Because of his regular travels, Kerry spends little time at his State Department office, which is sparsely decorated, with the exception of a helmet emblazoned with “SPEC” – an acronym for “special presidential envoy for climate” – that he wears when riding electric scooters around Washington.

It was there The Post sat down with Kerry last month to discuss his legacy, the 2024 election and the future of global efforts to stave off a climate catastrophe.

Compartmentalizing with China

Kerry credited his close relationship with Xie Zhenhua, who recently retired as Chinese climate envoy, for helping to rekindle climate cooperation between the two economic superpowers. The two men forged an unusual friendship built on mutual respect, even as relations between their two countries soured over trade, technology, Taiwan and other issues.

“We were able to separate the very legitimate issues of contention … from what we think is not a bilateral issue at all, but a universal issue,” Kerry said. “We were able to compartmentalize in a way that allowed us to be constructive. And Xie Zhenhua and I have known each other for about 20, 25 years. We built up a level of trust and knowledge and respect for each other. I think that was central to being able to get things done.”

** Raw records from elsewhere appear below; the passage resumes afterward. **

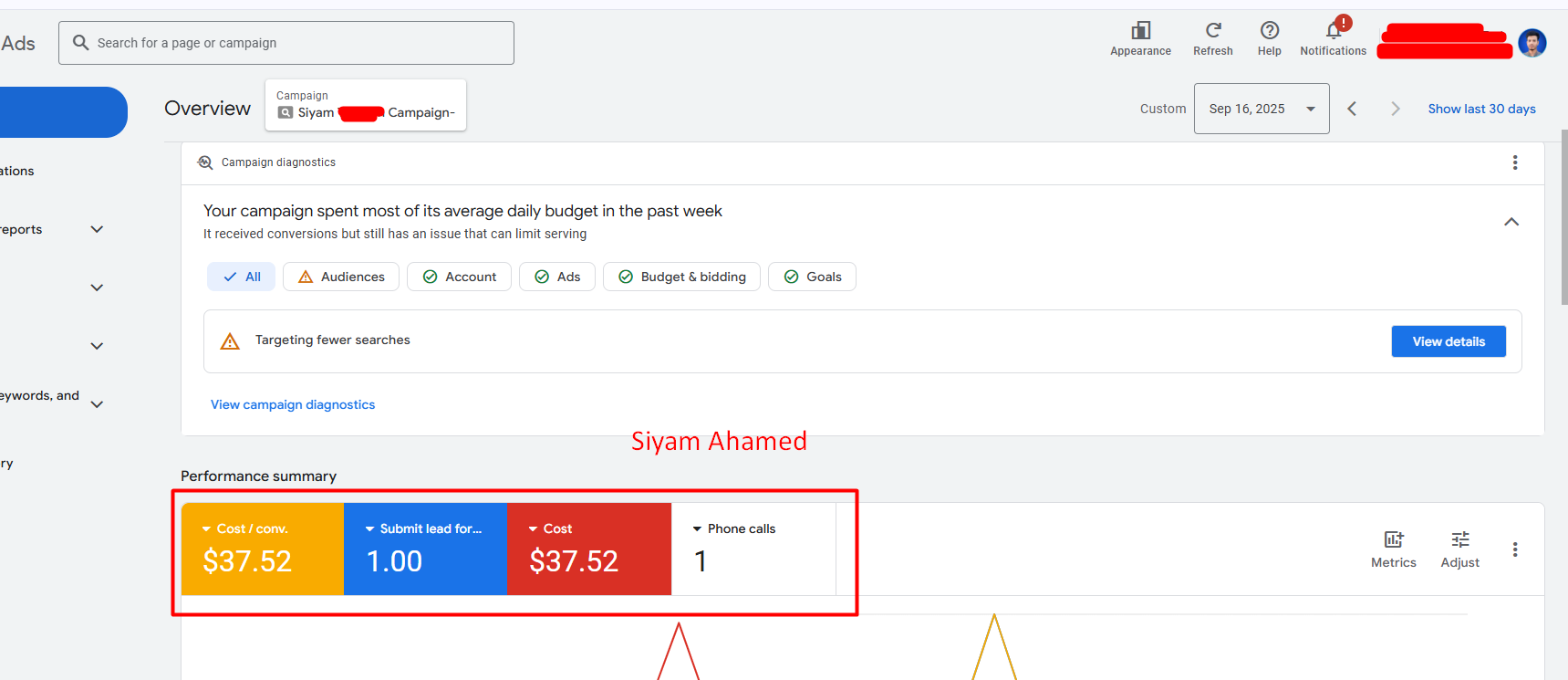Click the Refresh icon

click(x=1212, y=31)
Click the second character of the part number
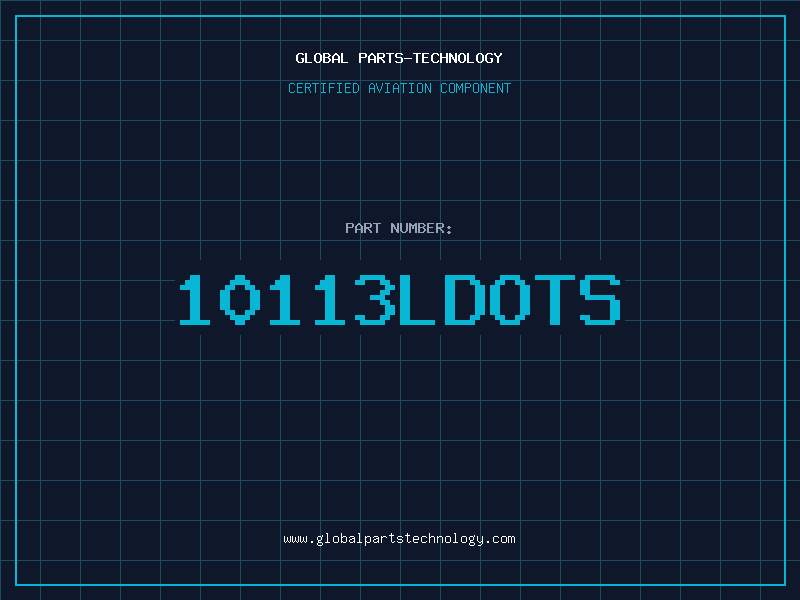Viewport: 800px width, 600px height. click(x=242, y=299)
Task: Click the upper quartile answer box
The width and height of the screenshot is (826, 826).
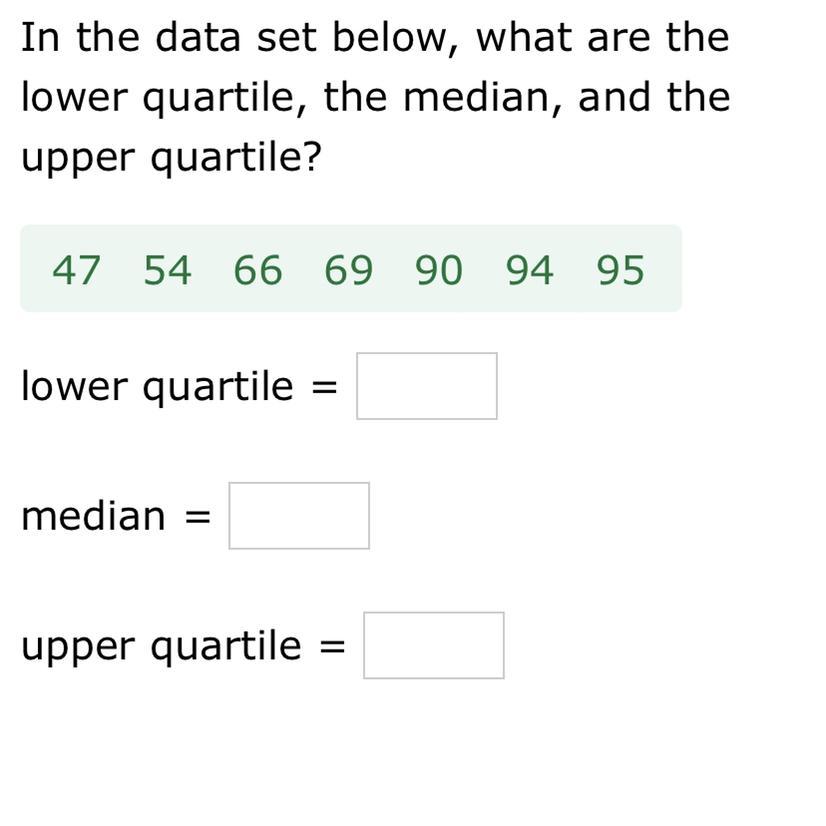Action: pyautogui.click(x=434, y=645)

Still, the U.S.-China deal is silent on Beijing’s plans to continue building coal-fired power plants. Scientists say the world must rapidly phase out coal, the dirtiest fossil fuel, to avert the worst consequences of a warming atmosphere.

“They do have coal plants that are coming online, and they have coal plants that are planned, and we’ve raised those plants with them very, very directly,” Kerry said. “They insist that they may not need to bring many of those plants online because of the level of renewables that they are deploying. And we know for a fact that China is building and deploying more renewables than the rest of the world put together.”

Reforming U.N. climate talks

The U.N. climate summits are run by consensus, meaning any single country can scuttle a deal. Saudi Arabia, the world’s largest oil exporter, had historically blocked language on phasing out fossil fuels.

Some climate advocates have called for changing the U.N. rules so that petrostates wield less influence. Environmental champion and former vice president Al Gore, for instance, has argued that a supermajority of 75 percent of countries should approve final decisions.

Kerry said he is “willing to look at” such proposals. But he cautioned that there could be unintended consequences, such as developing countries muscling through deals over objections from developed nations such as the United States.

“Putting it bluntly, you could wind up with some outcomes that Al Gore and people in the United States might really oppose and hate,” he said. “So you’ve got to look at this very carefully.”

Taking on Trump

Former president Donald Trump, the front-runner for the Republican presidential nomination, has pledged to repeal Biden’s signature climate law, the Inflation Reduction Act. Trump’s former advisers say he would also use a second term to again abandon the Paris climate accord.

Kerry hopes to head off that outcome by campaigning for Biden, while also teaching at the Yale Jackson School of Global Affairs. But regardless of the election results, he said, America won’t reverse its clean-energy transition.

“During [Trump’s] first term, 85 percent of the new electricity in the United States came from renewables,” he said. “Why? Because governors of states – Republicans and Democrats alike – have renewable portfolio laws that they have to follow. So in effect, Donald Trump may have left the Paris agreement, but the United States did not.”

Kerry also noted that the majority of clean-energy investments spurred by the Inflation Reduction Act are in Republican-led districts, according to data compiled by the advocacy group Climate Power.

“For a man who claims that he values making money and knows how to make money, I will be stupefied if he’s going to pull the rug out from under a whole bunch of his supporters who are investing in and making a lot of money in clean energy,” Kerry said.